++++ THE RECORDS ++++
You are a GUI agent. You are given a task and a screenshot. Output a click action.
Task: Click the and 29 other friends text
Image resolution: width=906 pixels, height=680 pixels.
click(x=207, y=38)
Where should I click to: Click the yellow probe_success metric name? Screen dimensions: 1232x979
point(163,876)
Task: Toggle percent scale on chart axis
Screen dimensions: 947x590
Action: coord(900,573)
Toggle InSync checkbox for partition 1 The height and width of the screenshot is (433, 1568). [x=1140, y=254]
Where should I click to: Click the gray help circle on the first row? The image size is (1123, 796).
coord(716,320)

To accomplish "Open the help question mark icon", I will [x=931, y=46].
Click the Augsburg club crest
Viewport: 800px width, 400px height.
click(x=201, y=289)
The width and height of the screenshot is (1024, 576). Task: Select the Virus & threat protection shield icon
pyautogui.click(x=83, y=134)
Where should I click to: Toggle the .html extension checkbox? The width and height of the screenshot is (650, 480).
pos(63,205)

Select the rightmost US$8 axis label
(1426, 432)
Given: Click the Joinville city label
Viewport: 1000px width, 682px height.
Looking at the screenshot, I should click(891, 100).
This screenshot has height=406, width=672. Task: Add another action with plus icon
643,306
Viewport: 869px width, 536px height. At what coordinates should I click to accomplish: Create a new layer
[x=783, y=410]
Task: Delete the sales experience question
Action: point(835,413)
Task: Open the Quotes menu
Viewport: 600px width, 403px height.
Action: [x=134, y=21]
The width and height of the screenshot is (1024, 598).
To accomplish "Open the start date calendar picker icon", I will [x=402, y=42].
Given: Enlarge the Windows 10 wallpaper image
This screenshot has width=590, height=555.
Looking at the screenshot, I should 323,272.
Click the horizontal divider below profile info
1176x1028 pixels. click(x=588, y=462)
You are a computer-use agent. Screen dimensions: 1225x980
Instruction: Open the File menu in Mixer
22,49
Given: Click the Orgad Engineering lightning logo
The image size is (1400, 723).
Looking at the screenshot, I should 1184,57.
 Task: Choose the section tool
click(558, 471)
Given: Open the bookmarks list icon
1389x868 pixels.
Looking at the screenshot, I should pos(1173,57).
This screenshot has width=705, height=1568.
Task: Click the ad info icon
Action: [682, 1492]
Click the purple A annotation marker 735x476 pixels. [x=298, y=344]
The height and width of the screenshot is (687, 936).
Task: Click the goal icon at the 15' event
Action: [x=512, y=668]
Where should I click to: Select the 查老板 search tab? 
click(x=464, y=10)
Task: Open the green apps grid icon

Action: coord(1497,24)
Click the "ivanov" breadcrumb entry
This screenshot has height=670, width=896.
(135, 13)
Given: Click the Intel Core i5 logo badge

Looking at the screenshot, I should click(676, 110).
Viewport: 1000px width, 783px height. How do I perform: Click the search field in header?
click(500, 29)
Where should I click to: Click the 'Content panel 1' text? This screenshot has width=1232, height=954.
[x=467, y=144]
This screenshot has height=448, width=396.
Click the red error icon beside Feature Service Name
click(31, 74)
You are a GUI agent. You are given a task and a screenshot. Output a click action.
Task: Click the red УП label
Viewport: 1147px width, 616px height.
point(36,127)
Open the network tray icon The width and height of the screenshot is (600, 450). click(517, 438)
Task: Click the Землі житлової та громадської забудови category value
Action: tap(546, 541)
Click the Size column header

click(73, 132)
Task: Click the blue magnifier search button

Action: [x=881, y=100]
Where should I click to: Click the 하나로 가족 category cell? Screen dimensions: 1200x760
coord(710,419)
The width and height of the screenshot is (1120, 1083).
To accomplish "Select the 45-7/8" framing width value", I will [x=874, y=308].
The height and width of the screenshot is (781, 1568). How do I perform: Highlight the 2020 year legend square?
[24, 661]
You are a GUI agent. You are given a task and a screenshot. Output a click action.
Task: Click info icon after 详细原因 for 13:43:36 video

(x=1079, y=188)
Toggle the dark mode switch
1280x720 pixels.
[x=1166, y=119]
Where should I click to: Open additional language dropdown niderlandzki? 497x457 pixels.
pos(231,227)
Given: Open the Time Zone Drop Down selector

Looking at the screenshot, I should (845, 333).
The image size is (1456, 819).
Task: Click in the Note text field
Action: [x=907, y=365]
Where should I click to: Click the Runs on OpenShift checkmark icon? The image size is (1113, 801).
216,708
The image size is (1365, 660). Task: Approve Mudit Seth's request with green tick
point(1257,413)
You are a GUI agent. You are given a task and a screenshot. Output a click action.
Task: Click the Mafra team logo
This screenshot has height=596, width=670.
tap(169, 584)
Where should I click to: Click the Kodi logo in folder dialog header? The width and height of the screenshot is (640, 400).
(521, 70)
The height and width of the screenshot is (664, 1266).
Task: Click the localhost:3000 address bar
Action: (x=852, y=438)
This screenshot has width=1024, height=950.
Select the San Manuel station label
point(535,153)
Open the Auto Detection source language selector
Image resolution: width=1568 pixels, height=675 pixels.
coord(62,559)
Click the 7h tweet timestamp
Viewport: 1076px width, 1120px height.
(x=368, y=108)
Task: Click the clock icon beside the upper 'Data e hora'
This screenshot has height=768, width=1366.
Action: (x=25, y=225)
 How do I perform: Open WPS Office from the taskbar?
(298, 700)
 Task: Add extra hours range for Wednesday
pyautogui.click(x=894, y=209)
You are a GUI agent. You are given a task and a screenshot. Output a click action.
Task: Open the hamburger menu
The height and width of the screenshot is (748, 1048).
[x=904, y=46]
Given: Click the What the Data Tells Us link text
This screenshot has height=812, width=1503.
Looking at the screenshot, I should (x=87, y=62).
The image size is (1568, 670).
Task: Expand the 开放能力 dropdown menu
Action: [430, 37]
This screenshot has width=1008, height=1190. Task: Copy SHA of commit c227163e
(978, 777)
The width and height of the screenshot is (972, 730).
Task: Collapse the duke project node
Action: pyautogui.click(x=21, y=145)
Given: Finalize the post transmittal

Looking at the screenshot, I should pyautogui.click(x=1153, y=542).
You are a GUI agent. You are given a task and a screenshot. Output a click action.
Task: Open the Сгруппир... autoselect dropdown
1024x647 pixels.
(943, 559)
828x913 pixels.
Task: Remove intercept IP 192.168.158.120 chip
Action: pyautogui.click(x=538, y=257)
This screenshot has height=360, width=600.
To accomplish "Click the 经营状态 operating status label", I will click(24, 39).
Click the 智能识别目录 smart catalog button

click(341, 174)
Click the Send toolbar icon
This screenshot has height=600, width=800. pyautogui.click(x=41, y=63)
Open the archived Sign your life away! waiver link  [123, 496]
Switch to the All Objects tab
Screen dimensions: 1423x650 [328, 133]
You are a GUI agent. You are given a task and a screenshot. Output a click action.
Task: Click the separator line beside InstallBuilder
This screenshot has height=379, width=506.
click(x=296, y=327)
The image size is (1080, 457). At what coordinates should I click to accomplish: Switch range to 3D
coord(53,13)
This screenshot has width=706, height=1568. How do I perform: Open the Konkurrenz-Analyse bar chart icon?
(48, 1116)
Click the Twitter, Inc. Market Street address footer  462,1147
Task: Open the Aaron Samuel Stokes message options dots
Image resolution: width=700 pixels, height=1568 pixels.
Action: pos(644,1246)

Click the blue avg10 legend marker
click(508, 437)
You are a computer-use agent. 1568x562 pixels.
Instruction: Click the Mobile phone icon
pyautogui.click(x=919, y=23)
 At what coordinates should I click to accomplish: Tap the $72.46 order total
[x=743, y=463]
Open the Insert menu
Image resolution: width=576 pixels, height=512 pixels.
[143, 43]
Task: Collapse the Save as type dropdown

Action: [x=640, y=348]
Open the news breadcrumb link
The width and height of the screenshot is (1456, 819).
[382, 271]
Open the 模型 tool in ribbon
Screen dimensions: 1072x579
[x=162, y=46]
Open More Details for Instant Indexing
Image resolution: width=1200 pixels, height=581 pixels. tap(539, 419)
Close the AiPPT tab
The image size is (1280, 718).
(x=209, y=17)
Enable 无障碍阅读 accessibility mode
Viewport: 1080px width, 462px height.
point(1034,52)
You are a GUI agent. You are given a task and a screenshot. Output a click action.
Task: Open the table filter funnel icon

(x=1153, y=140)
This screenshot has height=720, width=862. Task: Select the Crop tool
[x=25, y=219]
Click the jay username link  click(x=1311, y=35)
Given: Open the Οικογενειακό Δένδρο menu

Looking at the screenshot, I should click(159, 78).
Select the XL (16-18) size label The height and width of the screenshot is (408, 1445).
++++
EXERCISE GOAL:
Looking at the records above, return exactly the lines from the line with "Task: Add extra hours range for Wednesday" to the line with "Open the archived", both ends included.

RESPONSE TO THIS EXERCISE:
 Task: Add extra hours range for Wednesday
pyautogui.click(x=894, y=209)
You are a GUI agent. You are given a task and a screenshot. Output a click action.
Task: Open the hamburger menu
The height and width of the screenshot is (748, 1048).
[x=904, y=46]
Given: Click the What the Data Tells Us link text
This screenshot has height=812, width=1503.
Looking at the screenshot, I should (x=87, y=62).
The image size is (1568, 670).
Task: Expand the 开放能力 dropdown menu
Action: [430, 37]
This screenshot has width=1008, height=1190. Task: Copy SHA of commit c227163e
(978, 777)
The width and height of the screenshot is (972, 730).
Task: Collapse the duke project node
Action: pyautogui.click(x=21, y=145)
Given: Finalize the post transmittal

Looking at the screenshot, I should pyautogui.click(x=1153, y=542).
You are a GUI agent. You are given a task and a screenshot. Output a click action.
Task: Open the Сгруппир... autoselect dropdown
1024x647 pixels.
(943, 559)
828x913 pixels.
Task: Remove intercept IP 192.168.158.120 chip
Action: pyautogui.click(x=538, y=257)
This screenshot has height=360, width=600.
To accomplish "Click the 经营状态 operating status label", I will click(24, 39).
Click the 智能识别目录 smart catalog button

click(341, 174)
Click the Send toolbar icon
This screenshot has height=600, width=800. pyautogui.click(x=41, y=63)
Open the archived Sign your life away! waiver link  [123, 496]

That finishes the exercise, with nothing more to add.